(Beginning of The data)
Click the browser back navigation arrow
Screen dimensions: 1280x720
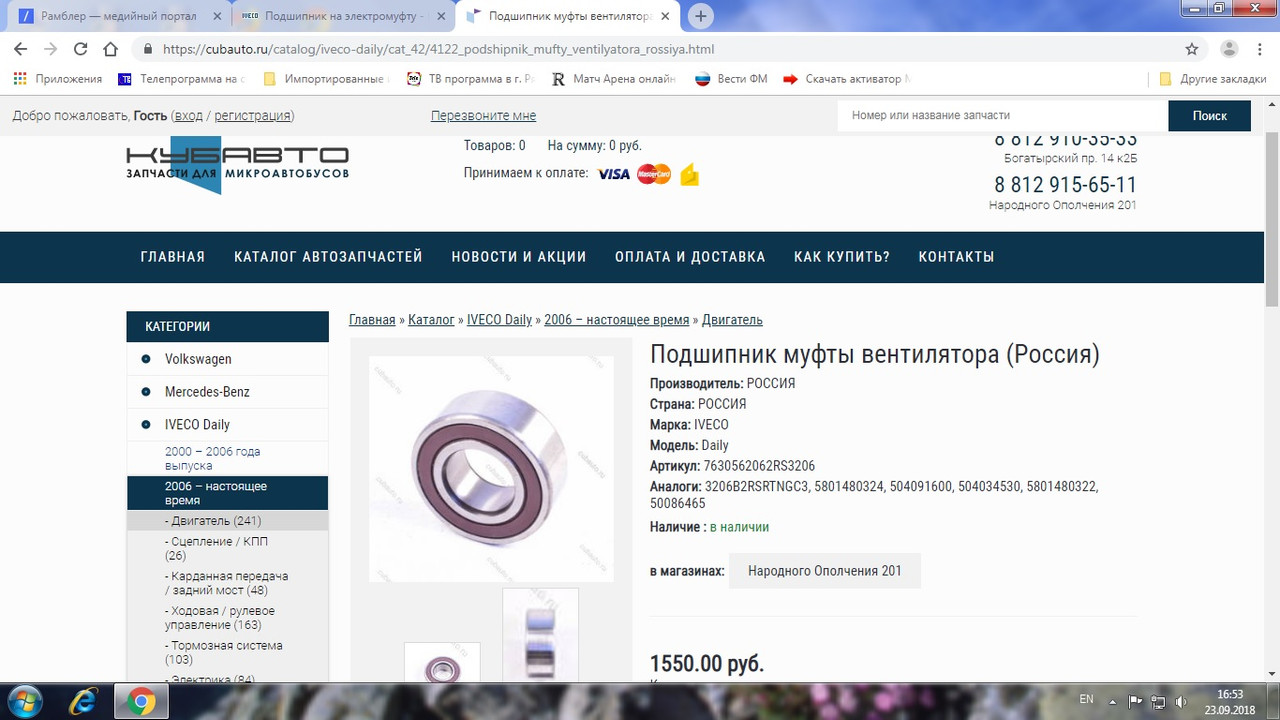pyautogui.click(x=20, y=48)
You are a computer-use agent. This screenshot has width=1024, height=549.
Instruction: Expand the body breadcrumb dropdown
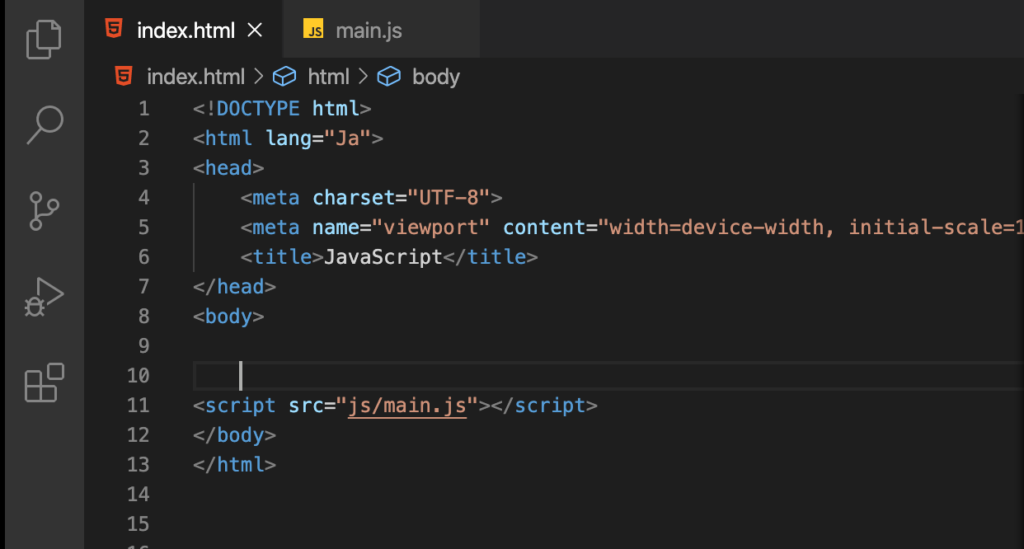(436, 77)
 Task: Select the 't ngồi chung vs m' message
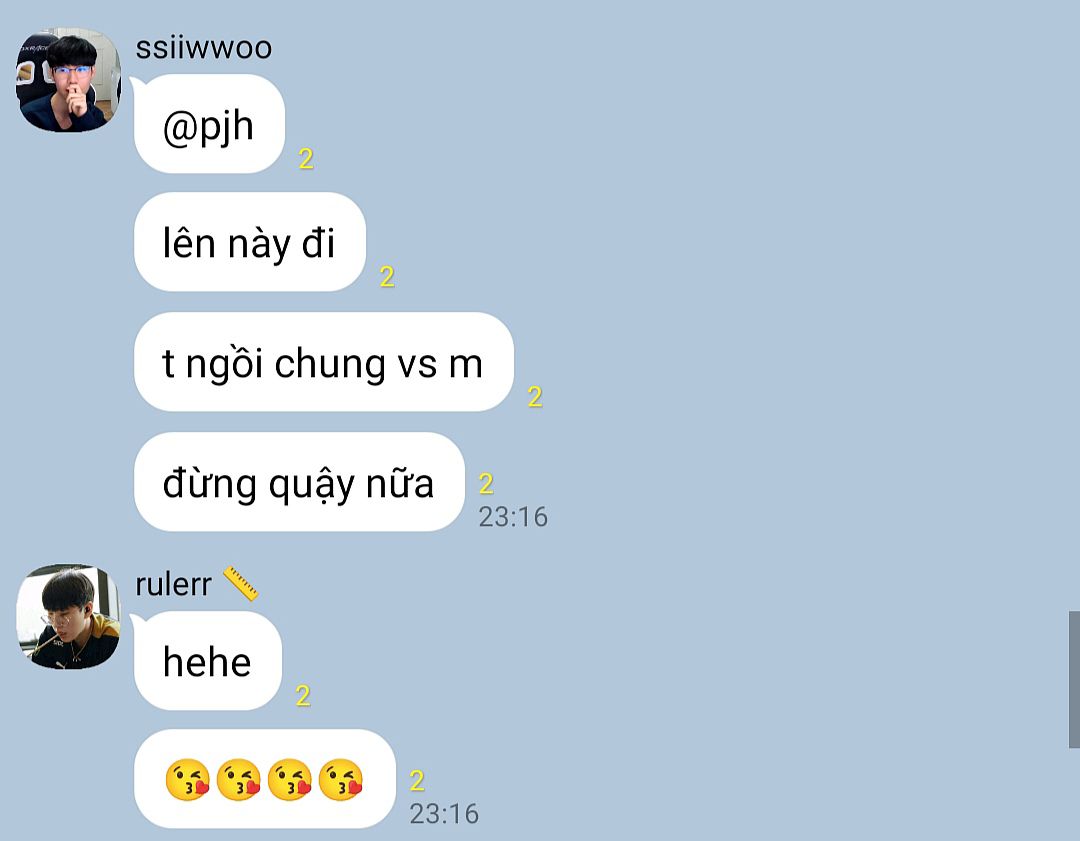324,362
(End of The data)
Each line of the listing must be restated word for word, and the pictures left out.

Click the browser back navigation arrow
Screen dimensions: 1280x720
pyautogui.click(x=20, y=48)
You are a computer-use agent. This screenshot has width=1024, height=549.
Instruction: Expand the body breadcrumb dropdown
(436, 77)
 Task: Select the 't ngồi chung vs m' message
324,362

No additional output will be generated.